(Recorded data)
········

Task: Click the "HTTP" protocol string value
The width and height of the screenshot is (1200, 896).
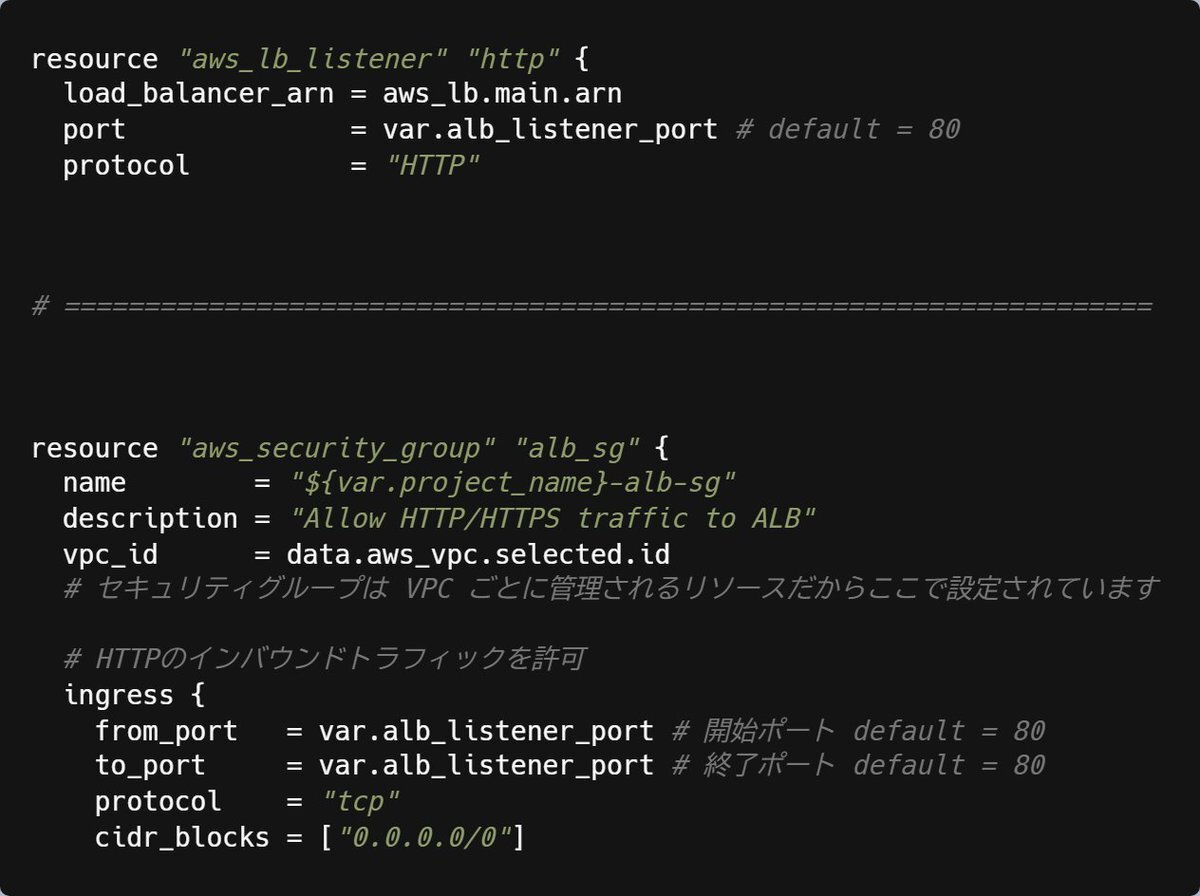Action: [432, 165]
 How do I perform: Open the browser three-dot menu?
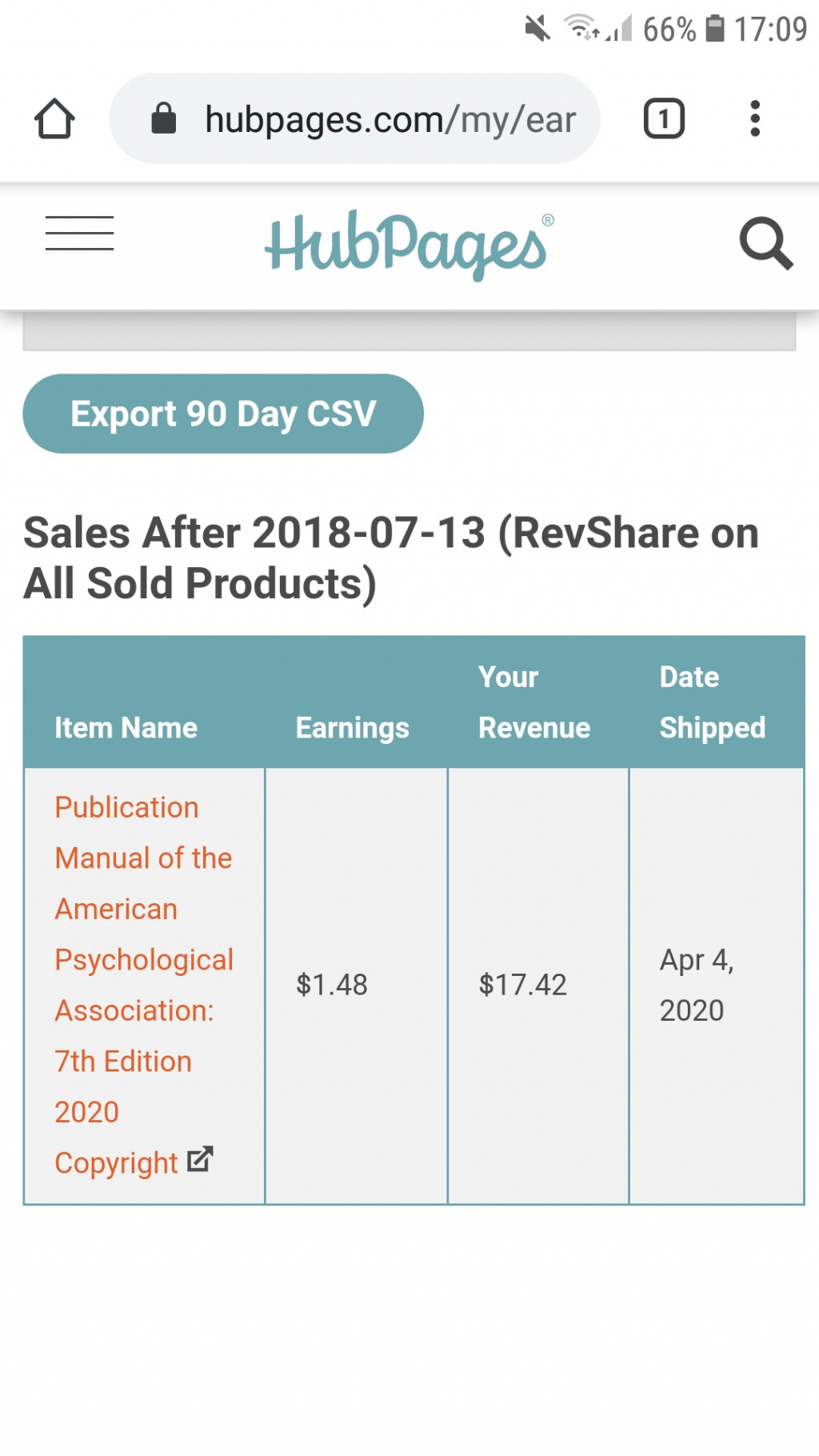tap(754, 118)
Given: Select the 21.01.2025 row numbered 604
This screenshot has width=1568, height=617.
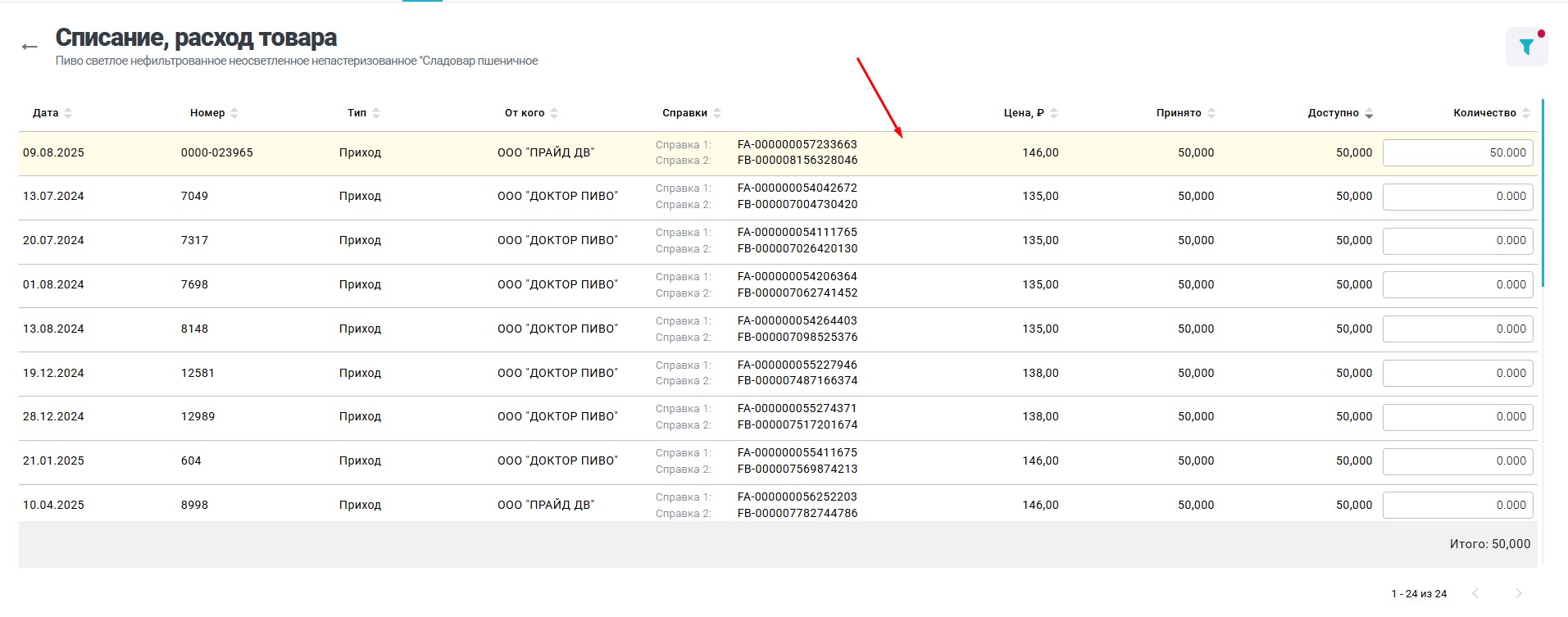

········

» **Objective**
Please recast all of the material above as a numbered list, leaving out blank lines and the pictures.

» **Solution to the problem**
1. Task: Click the "HTTP" protocol string value
2. The width and height of the screenshot is (1200, 896).
3. Action: [432, 165]
4.  How do I perform: Open the browser three-dot menu?
5. tap(754, 118)
6. Given: Select the 21.01.2025 row numbered 604
7. This screenshot has width=1568, height=617.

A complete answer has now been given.